On 15 November 1955, the Goons prepared everyone for the festive period by regaling them with the dramatic tale of 'The International Christmas Pudding'.


The episode was "especially writted for the wireless" by Spike Milligan as the ninth instalment of the sixth series, as per page 24 of the Radio Times. It was an intrepid tale of adventure and danger. Let the great poet, tragedian and twit William McGoonigall set the scene:

McGoonigall (Sellers): Many years ago in the year 562 BC, The great monumental International Christmas Pudding was struck by lightning, which also struck a tree. And the magnificent International Christmas Pudding, which had been erected by Sisygambis atop a temple tall, was broken into two portions by the knock it received during the fall. And oh, these portions had been carried to a far corner of the earth. And this terrible disaster is not an occasion for mirth, and oh...

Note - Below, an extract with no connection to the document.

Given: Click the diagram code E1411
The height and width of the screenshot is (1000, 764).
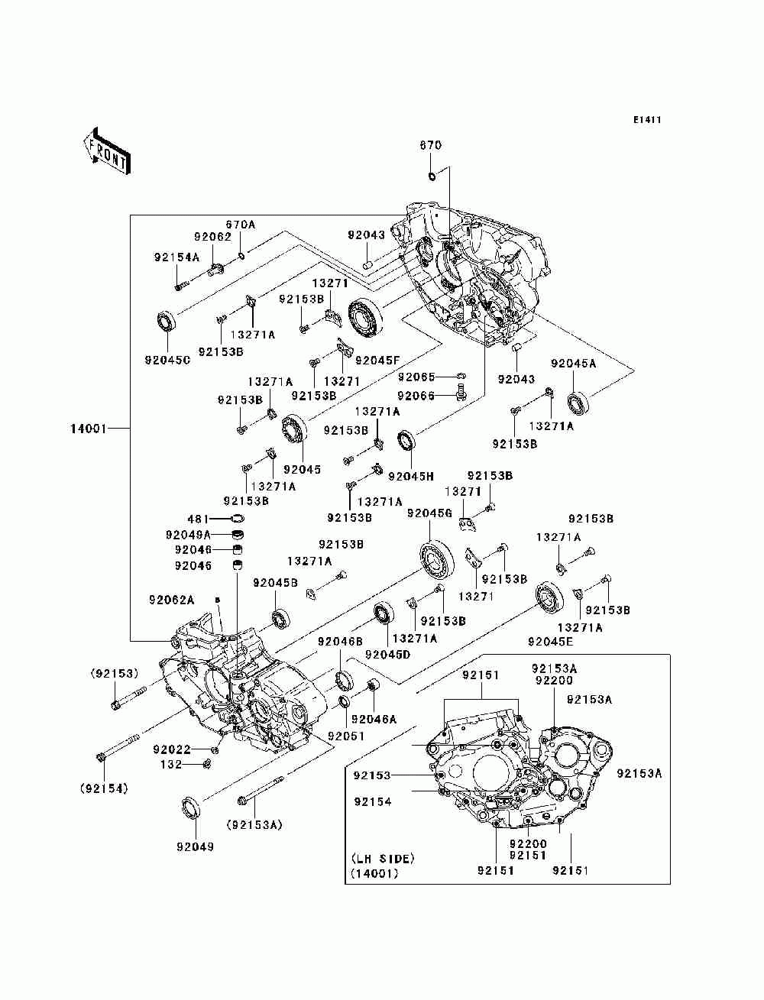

(Sisygambis, so the internet tells me, was a member of one of the royal families of Persia in the third century BC, so a little late for McGoonigall's date. She was the mother of Darius III of Persia, who abandoned her and the rest of his family when he was defeated by Alexander the Great. Sisygambis and her family were so well treated by Alexander that she refused to celebrate when Darius' army returned to liberate them. Darius was deaded soon after this, which probably serves him right.)


In 1843, the Goons report that a fossilised fragment of the International Christmas Pudding has been located. The British government decides to track down the rest of it and claim it for the empire!

Meanwhile, in Hyde Park...

Grytpype: Good evening. Have a picture of Queen Victoria. Seagoon: No thanks, I'm trying to give them up. Grytpype: I don't think you'll ever do it, I've tried and failed.

Grytpype and Moriarty are down on their luck. On hearing that Seagoon has money, they decide not eat him and instead help him decide what to do with his millions.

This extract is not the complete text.